Têm dias em que a noite é foda.


13 junho 2008

LUIZ LOCO

Do quarto emergem sussurros e gemidos. Na geladeira apenas água e bananas. Sobre ela os óculos ray-ban de dez reais. O primeiro próxima no aguardo de sua vez. É na verdade numa destas ruas pouco movimentadas, por onde boas senhoras a caminho da igreja não se atrevem passar. Na porta do apartamento, nada de anormal. Espiadela dentro, luz rubra provocante nos olhos. Morena doida dança sensual. Preço de quem se valoriza: “uma vermelhinha”. Uma luna por dia? Já no meio da farra, a sempre presente intenção de tomar nos braços a puta. Luiz Loco desde antes, desde casa nelas já pensava. O dinheirinho suado separado na carteira: oitenta conto. Primeiro fazer a desforra no som de Almirante. Depois, comprar amor. Melhor: alugá-lo.
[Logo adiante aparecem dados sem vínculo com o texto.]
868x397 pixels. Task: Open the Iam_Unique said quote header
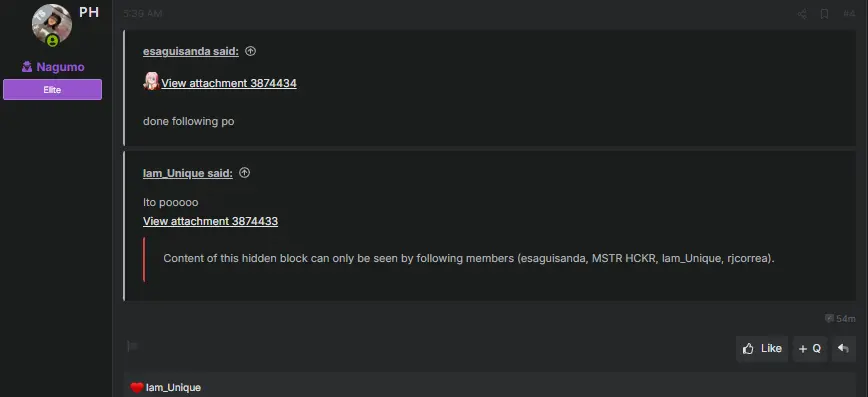coord(188,173)
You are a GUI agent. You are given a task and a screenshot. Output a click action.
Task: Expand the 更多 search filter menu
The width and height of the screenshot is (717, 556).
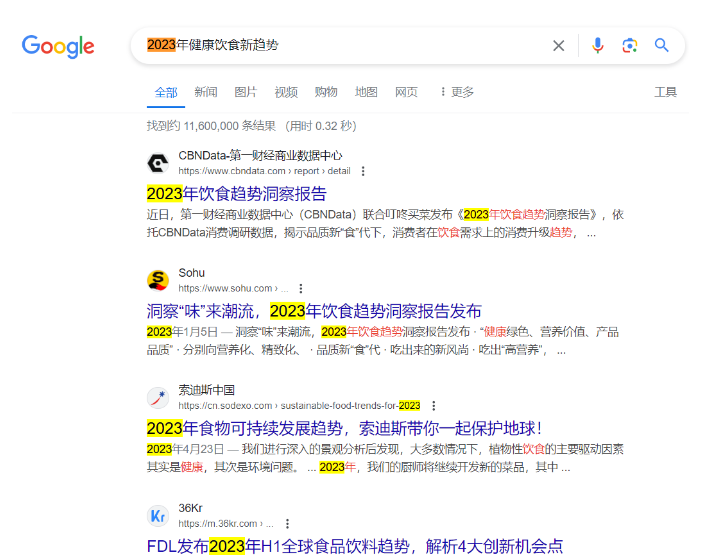pos(456,92)
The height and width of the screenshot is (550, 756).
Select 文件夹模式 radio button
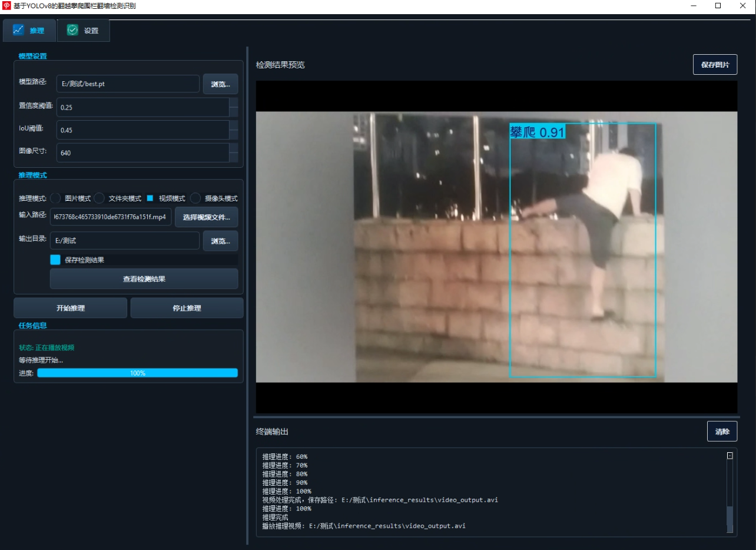pyautogui.click(x=100, y=198)
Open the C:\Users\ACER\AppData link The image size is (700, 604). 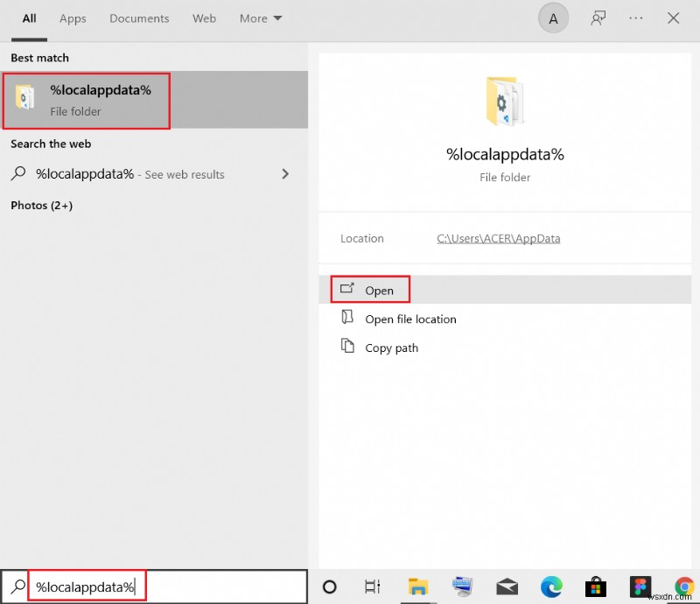click(497, 237)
Dizer que é realmente tarado, não se diz. No PC, pasta nomeada “sacanagem”. Os colegas o conhecem, embora ninguém o tenha em alto apreço. Gostam sim é de suas aventuras. Divertem-se de sua feiúra. Riem-se de sua falta de jeito. Incapacidade de arranjar mulher. Eduardão Batata é o primeiro a topar o negócio. Paulinho Morsa, pra provar que é macho, fechou a expedição. Afinal quem está pagando é o camarada... Então lá foram os três provar da coisa. Meio ébrios, errantes, chegam cantando pela rua. Justamente ali, onde os malacos de plantão percebem até passo de centopéia. Mas ninguém mexeu com eles. Parece haver algo que os protege por estes caminhos tortuosos da juventude. Já no ap., Paulinho sangra. Eduzão tira o corpo fora e rouba a luna. Não é que o único a se divertir é o Loco? Da sala escutam: “vou escancarar, encapuzar e depois vou pôr pra dentro!”. Dito e feito: em pouco tempo sorriso nos lábios, a pequena vagina feita pé-de-cabra, o copo cheio de leite, pênis em flor.